These concepts are used all over Ethereum-based chains and are fairly common among Solidity and dApp developers as well. But what exactly are they and how do they word behind the scenes ?

**secp256k1**

In mathematics, the secp256k1 is a type of curve, more exactly a Koblitz curve, defined by the following mathematical equation:

#[ Y^2 = X^3+7 ]#

Koblitz curves are a special class of elliptic curves that enable efficient computation. This property makes it attractive for use in cryptocurrencies, where computational efficiency is essential for practical implementation on a large scale. Also, the 256-bit key size used in secp256k1 results in relatively small public keys and signatures, which is beneficial for storage and transmission efficiency, especially in the blockchain space.

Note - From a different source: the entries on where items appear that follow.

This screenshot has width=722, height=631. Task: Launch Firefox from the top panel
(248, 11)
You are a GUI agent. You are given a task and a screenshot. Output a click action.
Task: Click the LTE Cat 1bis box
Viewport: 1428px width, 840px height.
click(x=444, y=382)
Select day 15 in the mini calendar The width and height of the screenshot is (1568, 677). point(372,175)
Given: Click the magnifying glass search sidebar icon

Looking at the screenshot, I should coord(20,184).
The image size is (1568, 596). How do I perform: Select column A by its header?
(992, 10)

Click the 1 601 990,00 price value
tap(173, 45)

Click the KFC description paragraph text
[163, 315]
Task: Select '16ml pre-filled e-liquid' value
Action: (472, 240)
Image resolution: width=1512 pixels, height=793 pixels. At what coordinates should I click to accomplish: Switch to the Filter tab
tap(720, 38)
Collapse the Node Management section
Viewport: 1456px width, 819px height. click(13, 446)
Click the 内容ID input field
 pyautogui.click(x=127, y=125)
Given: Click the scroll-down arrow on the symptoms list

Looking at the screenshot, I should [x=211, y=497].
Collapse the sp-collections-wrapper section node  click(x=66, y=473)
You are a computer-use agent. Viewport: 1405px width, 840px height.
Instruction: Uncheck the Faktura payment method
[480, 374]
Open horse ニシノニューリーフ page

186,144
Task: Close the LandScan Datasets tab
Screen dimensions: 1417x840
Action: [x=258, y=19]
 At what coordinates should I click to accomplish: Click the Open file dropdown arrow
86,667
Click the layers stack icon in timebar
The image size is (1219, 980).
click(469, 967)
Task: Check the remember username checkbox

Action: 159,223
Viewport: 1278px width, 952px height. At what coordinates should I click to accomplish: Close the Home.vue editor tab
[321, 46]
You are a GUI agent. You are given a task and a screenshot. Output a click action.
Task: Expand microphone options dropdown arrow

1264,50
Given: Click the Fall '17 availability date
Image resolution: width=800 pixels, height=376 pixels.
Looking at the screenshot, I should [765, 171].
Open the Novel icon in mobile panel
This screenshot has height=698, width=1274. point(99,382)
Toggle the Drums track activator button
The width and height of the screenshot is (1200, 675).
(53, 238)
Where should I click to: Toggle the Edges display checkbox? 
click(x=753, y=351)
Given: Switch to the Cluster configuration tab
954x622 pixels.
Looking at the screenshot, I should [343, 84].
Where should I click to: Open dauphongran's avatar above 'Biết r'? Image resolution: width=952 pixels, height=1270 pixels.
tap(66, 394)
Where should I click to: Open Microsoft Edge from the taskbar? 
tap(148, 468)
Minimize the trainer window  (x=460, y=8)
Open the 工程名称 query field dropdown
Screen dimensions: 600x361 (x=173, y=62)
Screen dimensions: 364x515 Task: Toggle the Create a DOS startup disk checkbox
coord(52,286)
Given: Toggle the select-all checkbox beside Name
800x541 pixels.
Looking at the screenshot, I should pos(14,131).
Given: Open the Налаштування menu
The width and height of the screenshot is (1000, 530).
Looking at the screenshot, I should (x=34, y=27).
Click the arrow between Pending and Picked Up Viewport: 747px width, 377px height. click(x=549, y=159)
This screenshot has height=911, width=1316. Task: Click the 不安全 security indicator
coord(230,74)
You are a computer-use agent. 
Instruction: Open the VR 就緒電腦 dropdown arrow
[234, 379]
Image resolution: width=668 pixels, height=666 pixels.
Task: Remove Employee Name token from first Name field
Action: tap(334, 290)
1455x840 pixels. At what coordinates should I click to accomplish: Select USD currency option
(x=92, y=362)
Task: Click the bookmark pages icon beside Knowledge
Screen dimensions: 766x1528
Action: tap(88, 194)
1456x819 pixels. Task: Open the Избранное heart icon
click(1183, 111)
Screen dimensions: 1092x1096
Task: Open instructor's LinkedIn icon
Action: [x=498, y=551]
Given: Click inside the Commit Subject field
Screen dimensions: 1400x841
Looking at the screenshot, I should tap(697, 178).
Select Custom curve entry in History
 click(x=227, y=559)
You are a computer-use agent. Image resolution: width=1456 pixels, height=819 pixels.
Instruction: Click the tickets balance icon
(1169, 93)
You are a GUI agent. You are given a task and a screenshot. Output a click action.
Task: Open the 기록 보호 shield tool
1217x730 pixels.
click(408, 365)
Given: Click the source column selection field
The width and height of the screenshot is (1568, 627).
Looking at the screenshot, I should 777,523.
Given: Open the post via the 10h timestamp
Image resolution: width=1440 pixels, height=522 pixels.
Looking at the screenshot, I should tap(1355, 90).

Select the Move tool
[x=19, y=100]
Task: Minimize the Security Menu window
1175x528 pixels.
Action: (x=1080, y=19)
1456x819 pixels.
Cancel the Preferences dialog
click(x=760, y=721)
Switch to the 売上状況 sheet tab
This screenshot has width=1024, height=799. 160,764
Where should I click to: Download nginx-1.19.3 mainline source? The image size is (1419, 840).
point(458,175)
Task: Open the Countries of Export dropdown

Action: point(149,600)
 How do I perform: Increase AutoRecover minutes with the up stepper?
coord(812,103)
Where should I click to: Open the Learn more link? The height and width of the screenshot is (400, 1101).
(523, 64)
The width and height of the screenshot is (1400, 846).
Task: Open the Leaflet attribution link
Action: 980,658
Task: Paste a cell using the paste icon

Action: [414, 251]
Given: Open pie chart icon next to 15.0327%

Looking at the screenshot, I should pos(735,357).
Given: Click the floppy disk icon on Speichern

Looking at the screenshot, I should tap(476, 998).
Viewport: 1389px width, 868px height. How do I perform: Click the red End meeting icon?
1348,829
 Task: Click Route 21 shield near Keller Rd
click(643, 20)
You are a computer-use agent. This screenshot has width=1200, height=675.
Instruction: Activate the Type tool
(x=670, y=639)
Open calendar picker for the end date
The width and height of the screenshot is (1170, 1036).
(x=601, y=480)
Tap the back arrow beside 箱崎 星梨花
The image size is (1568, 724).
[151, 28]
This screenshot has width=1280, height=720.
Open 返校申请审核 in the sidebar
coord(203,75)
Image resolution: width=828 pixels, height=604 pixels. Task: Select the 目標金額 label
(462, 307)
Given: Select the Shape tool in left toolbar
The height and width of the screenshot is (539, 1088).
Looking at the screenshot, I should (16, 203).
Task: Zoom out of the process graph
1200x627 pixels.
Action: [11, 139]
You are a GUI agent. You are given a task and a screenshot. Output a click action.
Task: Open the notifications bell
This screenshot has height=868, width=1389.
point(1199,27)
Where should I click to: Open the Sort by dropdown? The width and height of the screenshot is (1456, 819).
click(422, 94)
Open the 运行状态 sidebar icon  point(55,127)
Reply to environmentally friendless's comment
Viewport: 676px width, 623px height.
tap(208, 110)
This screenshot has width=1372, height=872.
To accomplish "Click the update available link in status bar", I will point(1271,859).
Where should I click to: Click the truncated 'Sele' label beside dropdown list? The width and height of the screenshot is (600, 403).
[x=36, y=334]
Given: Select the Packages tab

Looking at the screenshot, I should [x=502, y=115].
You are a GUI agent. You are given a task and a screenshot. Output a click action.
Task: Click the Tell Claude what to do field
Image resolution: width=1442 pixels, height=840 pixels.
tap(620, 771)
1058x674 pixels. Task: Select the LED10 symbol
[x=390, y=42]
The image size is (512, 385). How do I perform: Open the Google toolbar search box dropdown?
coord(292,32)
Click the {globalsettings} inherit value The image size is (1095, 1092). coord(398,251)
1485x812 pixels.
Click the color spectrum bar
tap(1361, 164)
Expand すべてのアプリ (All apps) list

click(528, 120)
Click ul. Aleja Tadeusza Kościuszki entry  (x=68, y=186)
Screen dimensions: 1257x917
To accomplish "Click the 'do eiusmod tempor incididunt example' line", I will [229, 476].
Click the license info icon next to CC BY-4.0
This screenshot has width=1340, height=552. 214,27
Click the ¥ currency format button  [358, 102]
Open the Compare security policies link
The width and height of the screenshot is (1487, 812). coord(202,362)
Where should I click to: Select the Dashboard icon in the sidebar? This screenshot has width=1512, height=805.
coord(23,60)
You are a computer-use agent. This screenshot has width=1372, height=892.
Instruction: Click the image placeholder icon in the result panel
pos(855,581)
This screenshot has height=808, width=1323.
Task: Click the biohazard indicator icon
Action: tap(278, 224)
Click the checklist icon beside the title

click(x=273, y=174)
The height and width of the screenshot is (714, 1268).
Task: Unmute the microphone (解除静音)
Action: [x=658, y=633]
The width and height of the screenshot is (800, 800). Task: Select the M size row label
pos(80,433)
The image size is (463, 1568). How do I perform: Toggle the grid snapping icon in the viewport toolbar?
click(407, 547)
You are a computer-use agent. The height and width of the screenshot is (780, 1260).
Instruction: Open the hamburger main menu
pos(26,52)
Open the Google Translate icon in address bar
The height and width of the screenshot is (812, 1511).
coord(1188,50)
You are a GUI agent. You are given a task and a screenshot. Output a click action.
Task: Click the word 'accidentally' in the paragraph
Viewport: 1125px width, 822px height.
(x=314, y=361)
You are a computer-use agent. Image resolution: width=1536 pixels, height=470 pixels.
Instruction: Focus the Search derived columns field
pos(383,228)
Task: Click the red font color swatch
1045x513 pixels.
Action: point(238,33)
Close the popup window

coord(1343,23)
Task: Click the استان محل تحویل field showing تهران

You will see all over the Internet a graphic representation of the secp256k1 curve like this:

**While this is made just to give you an image, it has nothing to do with the actual secp256k1 curve and is meant just to give you an image. **The drawing is not correct because the secp256k1 curve **is not designed to work with in the real number field #[ \mathbb{R} ]#. **The curve is designed to work over a Galois finite prime field #[ Z_{2^{256}-2^{32}-977} ]#. which means the X and Y coordinates are 256-bit integers modulo a large number. Curves using such coordinates do not have any concept of continuous lines.

I've tried to plot this curve over a similar but much smaller field, Z28+1 where coordinates extend from -128 to 128 and it looks like this:

Even though it may not make sense geometrically anymore, it still has all properties you need. A line (which means, a group of points with equation #[ *ay + bx + c = 0 ]#*) that intersects 2 points of the curve, will intersect a third. Tangent again has no geometric interpretation anymore, but you can still symbolically compute a derivative of the equation in a given point, which will have the property of intersecting the curve in a second point.

You can find an online tool here https://cdn.rawgit.com/andreacorbellini/ecc/920b29a/interactive/modk-add.html which will help you to plot the graph and do addition or scalar multiplication on an Elliptic Curve.

To conclude, secp256k1 is a Koblitz Elliptic Curve over a Galois finite prime number field.

## ECDSA (Elliptic Curve Digital Signature Algorithm)

ECDSA is an algorithm used to sign transactions with secp256k1 as the underlying curve. A private key is randomly generated as a 256-bit integer to create a new key pair. The corresponding public key is then derived by multiplying the private key by the secp256k1 base point G (a predefined point on the curve). The result is another point on the curve, which serves as the public key.

When a user wants to send a cryptocurrency transaction, they must sign it with their private key. The signing process uses the ECDSA algorithm with secp256k1 as the underlying curve. The resulting digital signature proves that the private key holder authorized the transaction without revealing the private key itself.

To ensure the validity of a transaction, other network participants must verify the digital signature. This process involves using the public key associated with the signer's address and the ECDSA algorithm with secp256k1 as the underlying curve. If the signature is valid, it confirms that the transaction was indeed authorized by the owner of the private key, ensuring the integrity and authenticity of the transaction.

The public key is also used to generate Ethereum addresses by doing a Keccak-256 hash on the public key and discarding the first 12 bytes. The remaining 20 bytes are the address.

## Keccak-256

Keccak-256 is a cryptographic hash function that can convert information into an unreadable hash. It's part of the SHA-3 family and is widely used in the Ethereum ecosystem. Kekkak-256 is stronger than SHA256 and it yields a singular 32-byte hash from any number of inputs. This cryptographic hash function can only be used in one direction and cannot be reversed.